Every year, six to eight children in the Netherlands are diagnosed with a malignant liver tumor. Treatment consists of chemotherapy and surgery, and often includes a liver transplant. This major surgery means that children have to take medication throughout their lives that suppresses their immune system. In addition, the chances of survival in the high-risk variant are far from optimal. Finding new treatments is therefore of great importance.
Culturing mini tumors
Organoids play an increasing role in pediatric oncology research. These mini tumors not only offer insights into tumor origin and growth, but also facilitate drug testing. Thomas Kluiver, a PhD student, and Yuyan Lu, a postdoctoral researcher in the Peng group, have dedicated the past four years in investigating these tumor organoids using various sequencing techniques. They also tested different drugs on these organoids. They found that a group of small molecules, termed HDAC inhibitors, are particularly effective against this form of liver cancer.
Today, the results of the research, which was made possible by KiKa, Oncode Accelerator and the Princess Máxima Center Foundation (Kus van Kiki), were published in Nature Communications. These findings are featured alongside a complementary study from the Nusse group at Stanford University from the United States.

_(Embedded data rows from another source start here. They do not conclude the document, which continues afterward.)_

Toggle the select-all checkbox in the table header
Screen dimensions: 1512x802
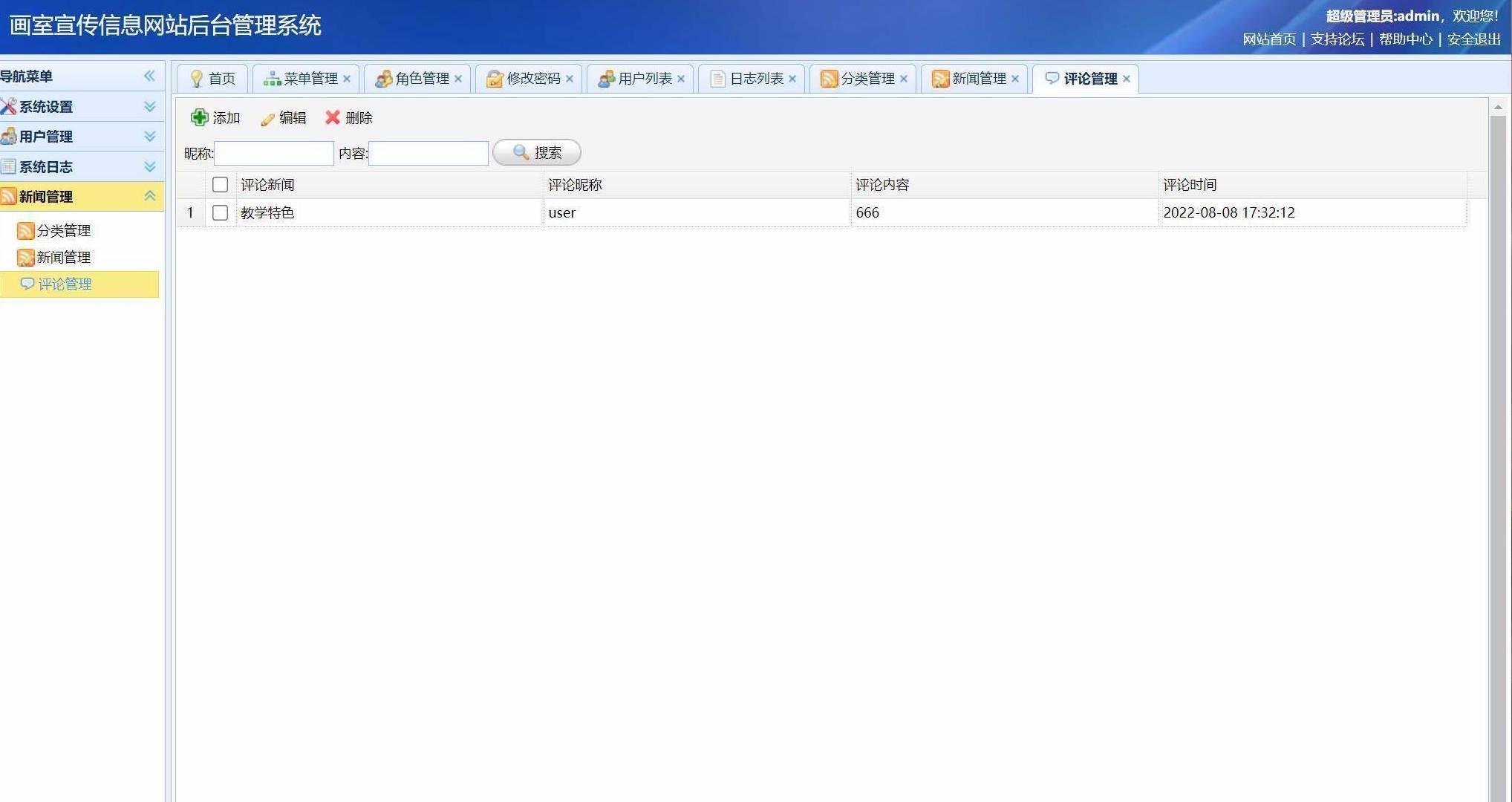point(220,185)
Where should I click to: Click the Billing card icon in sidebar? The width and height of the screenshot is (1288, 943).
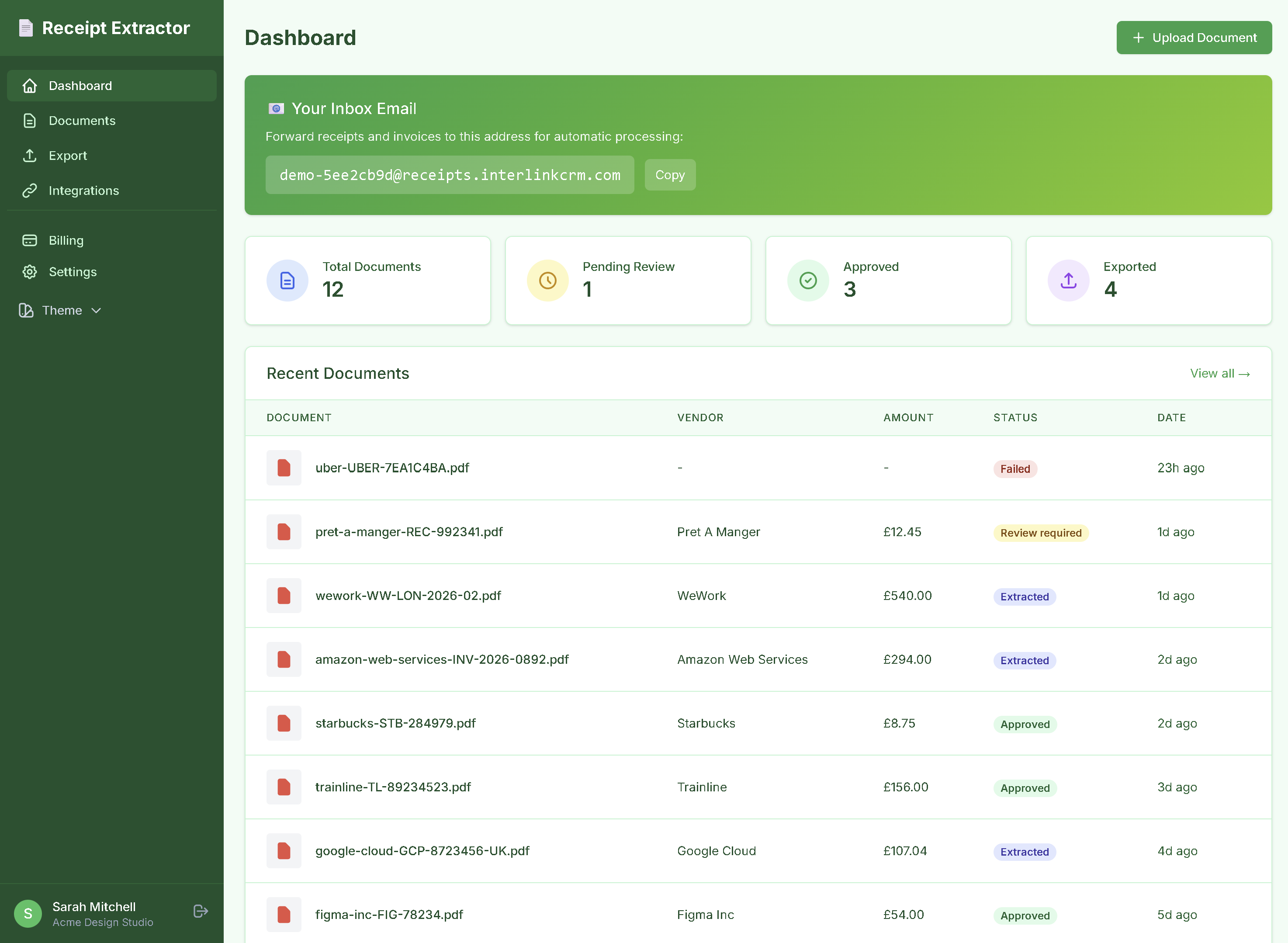[x=30, y=240]
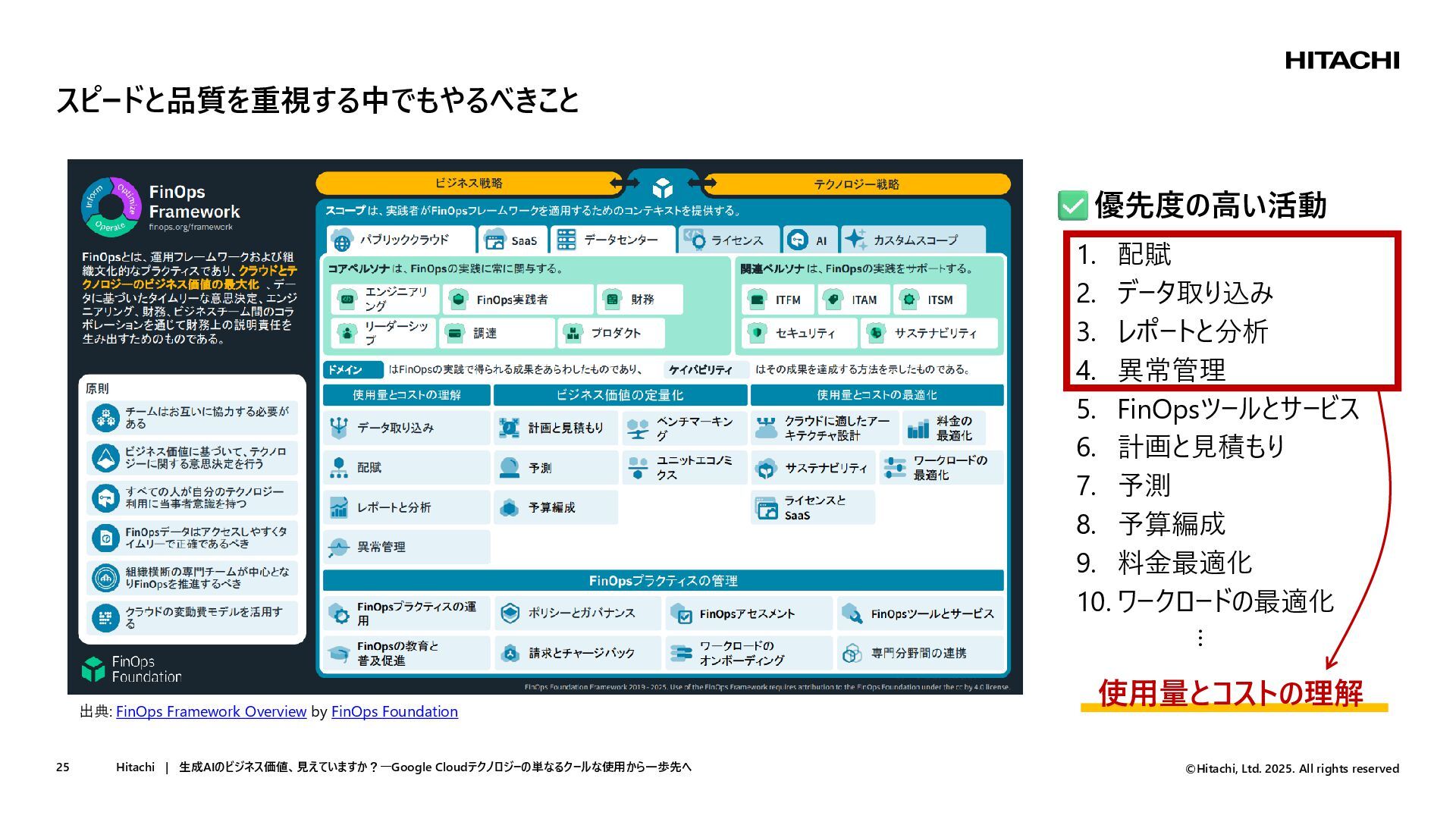Viewport: 1456px width, 819px height.
Task: Click the FinOps Framework Overview link
Action: pyautogui.click(x=211, y=711)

Understanding tumor diversity
A hepatoblastoma consists of different types of tumor cells: embryonal and fetal cells. To grow an organoid from a biopsy of a child, the right conditions must be found for both types of cells. Kluiver: ‘Now that we have found these conditions, we can grow infinite amounts of research material from a small piece of tumor tissue. We used RNA analysis to identify two types of tumor cells, which differ in cellular features.' These RNA analyses provided large amounts of data and insights. Postdoctoral researcher Stephanie Schubert also played an important role in analyzing this data.

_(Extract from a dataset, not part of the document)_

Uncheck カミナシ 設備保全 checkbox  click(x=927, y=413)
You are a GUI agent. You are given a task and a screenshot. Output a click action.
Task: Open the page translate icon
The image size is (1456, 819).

The team also identified specific biomarkers for these two types of tumor cells. These landmarks allowed the researchers to easily distinguish the two types of tumor cells and determine their composition in tumor tissues from children. These biomarkers are currently included in the protocol of the Children's Oncology Laboratory at the Máxima Center. Their possible clinical application is being further explored internationally, in collaboration with prof. dr. Ronald de Krijger, pathologist at the Máxima Center, who also serves as the chair of the European central pathology review panel for the Paediatric Hepatic International Tumour Trial (PHITT).
Drug screening
The researchers then used these organoids to identify potential new treatments for children. They did this together with the drug screening facility at the Máxima Center. Lu explains: ‘We tested over 200 drugs on eleven different organoid models. After all, not every tumor is the same. We saw that HDAC inhibitor drugs most effectively killed both types of tumor cells. We also saw that embryonal and fetal tumor cells were sensitive to FGFR and EGFR inhibitors respectively. As a result, we now know that the EGF/FGF signaling associated with these drugs plays a role in the development of the tumor cells. We can in turn use this new information in further research.'
From lab to clinic
The Princess Máxima Center is a hospital where research is integrated with clinics. This study is an example of how discoveries made in the lab can lead to changes in treatment. Dr. Weng Chuan Peng, research group leader, and Dr. József Zsiros, pediatric oncologist specialized in liver tumors, are part of the Childhood Liver Tumors Strategy Group (SIOPEL). A study group, led by Zsiros, is working on a clinical trial that builds upon the results from this study. Zsiros explains: ’The study is currently in the late stages of preparation, and we aim to add the drug we found to the existing chemotherapy treatment. We want to investigate whether the response and survival of children with high-risk liver tumors improves.’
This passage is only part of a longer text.